While the America-Israel relationship began as one of a great power extending a hand to a vulnerable fledgling state, it has grown, in the words of Yoram Ettinger, into “an exceptionally productive, mutually beneficial alliance.” He explains:
Israel has been the most cost-effective, battle-tested laboratory of U.S. defense industries [and] the most reliable and practical beachhead and outpost of the U.S. defense forces, sharing with the U.S. unique intelligence, battle experience, and battle tactics. . . .
The plant manager of Fort Worth-based General Dynamics/Lockheed Martin, which manufactures the F-16, asserted that Israeli lessons have spared the manufacturer ten to twenty years of research and development, leading to over 700 modifications in the current generation of the F-16, “valued at a mega-billion-dollar bonanza to the manufacturer.” . . .

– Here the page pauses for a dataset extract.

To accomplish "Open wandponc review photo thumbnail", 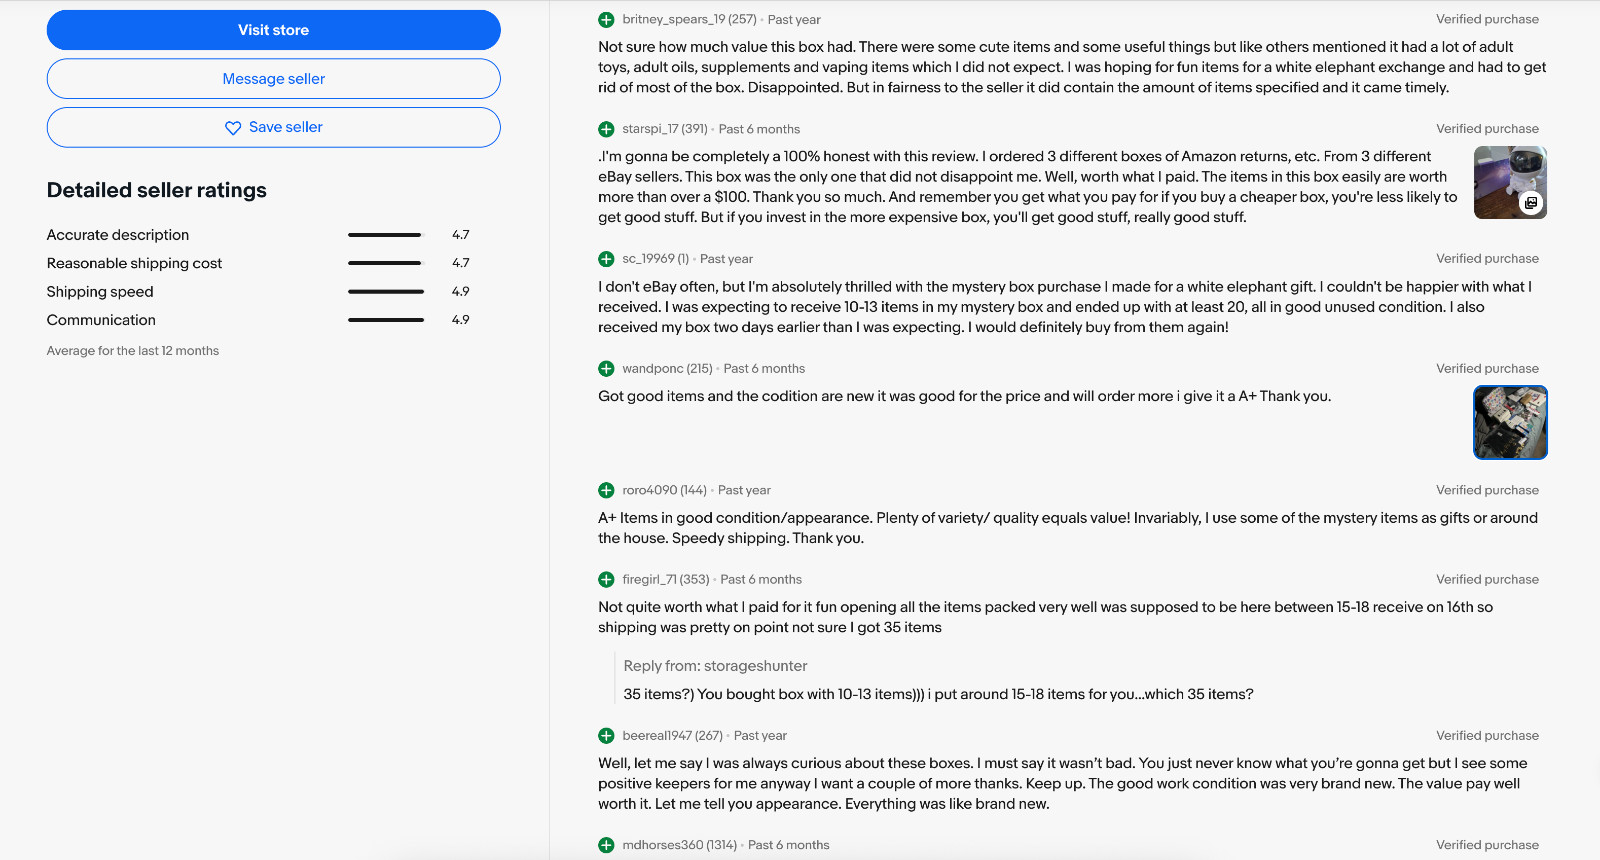I will pos(1510,423).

According to George Keegan, a former U.S. Air Force intelligence chief, the value of intelligence shared by Israel with the U.S.—exposing the air capabilities of adversaries, their new military systems, electronics, and jamming devices—“could not be procured with five CIAs.” . . .
Israel [is] a special strategic partner to America—and not a member of the “foreign-aid” club of supplicants—increasingly contributing to mutually beneficial . . . joint ventures.